French musician (1922–1991)

Robert Veyron-Lacroix (13 December 1922 in Paris - 2 April 1991 in Garches (Hauts-de-Seine)) was a French harpsichordist and pianist whose post-war career was defined by his musical partnership with the celebrated French flautist Jean-Pierre Rampal.

==Early life==
He was the son of an industrialist and revealed his talent at an early age. He studied with Marcel Samuel-Rousseau and Yves Nat at the Conservatoire de Paris, winning first prizes for piano, harpsichord, harmony, counterpoint, accompaniment, solfeggio, and theory.

==Career==
He made his French Radio debut in 1949 and pursued a career as a soloist, both in chamber music, and with orchestras.

He was a regular performer at numerous festivals in Europe and toured Africa, America, and the Far East.
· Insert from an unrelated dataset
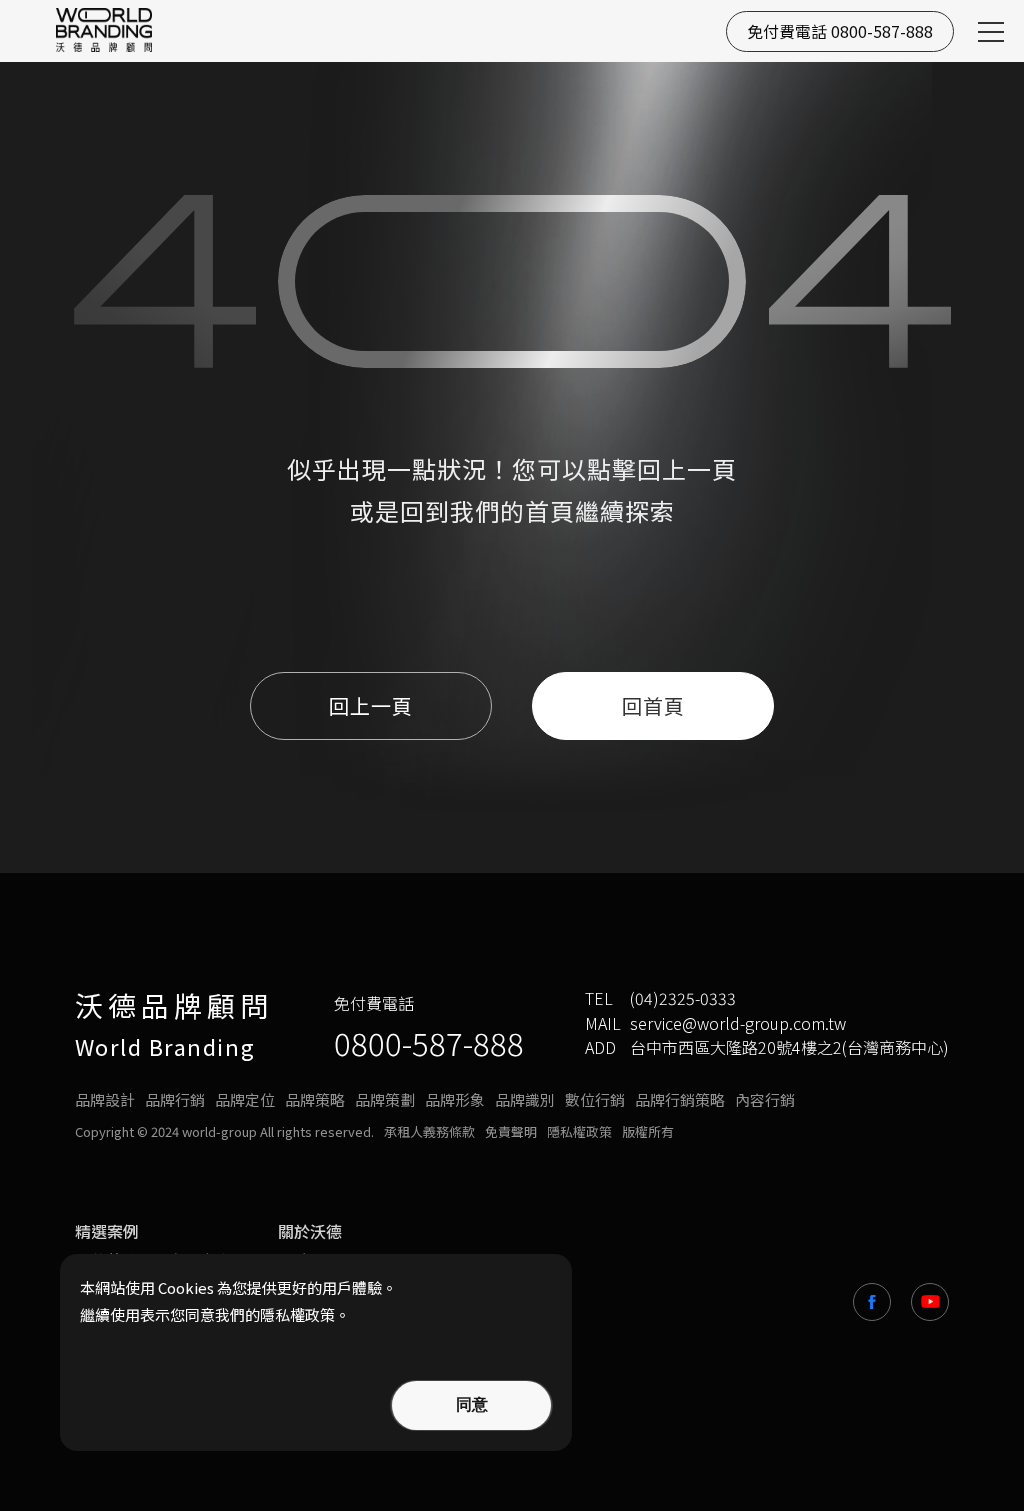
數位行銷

Veyron-Lacroix's technical assurance and sensitive musicianship helped to create a rewarding partnership in the immediate post-war years with Jean-Pierre Rampal. From their first major public recital together—at the Salle Gaveau in Paris in 1949, at a time when whole concerts for flute and piano were unfashionable—they went on to perform together around the world for over thirty years and won many awards for their recordings. In the early 1980s, owing to ill-health, Veyron-Lacroix retired from their partnership, and Rampal forged a new duo with American pianist John Steele Ritter.

He created many contemporary works, including the Concerto pour clavecin et orchestra by Jean Françaix, concertos by Jean-Michel Damase and Darius Milhaud, a sonata for flute and piano by André Jolivet, and pieces by Maurice Ohana, Jacques Charpentier and Tony Aubin.

==Teaching==
He taught at the Schola Cantorum in Paris starting in 1956, and at the Académie internationale d'été de Nice starting in 1959 and was a professor at the Paris Conservatoire from 1967 to 1988. In 1955 he published a book entitled Recherche de musique ancienne.

==Recordings and awards==
Veyron-Lacroix's recordings include Bach keyboard music, Haydn's keyboard concertos, keyboard sonatas by Cimarosa, the Falla harpsichord concerto, Poulenc's Concert champêtre and the Roussel Divertissement Op.6. His solo recordings won the Grand Prix du Disque in 1954, 1955, 1960, 1964, and 1965.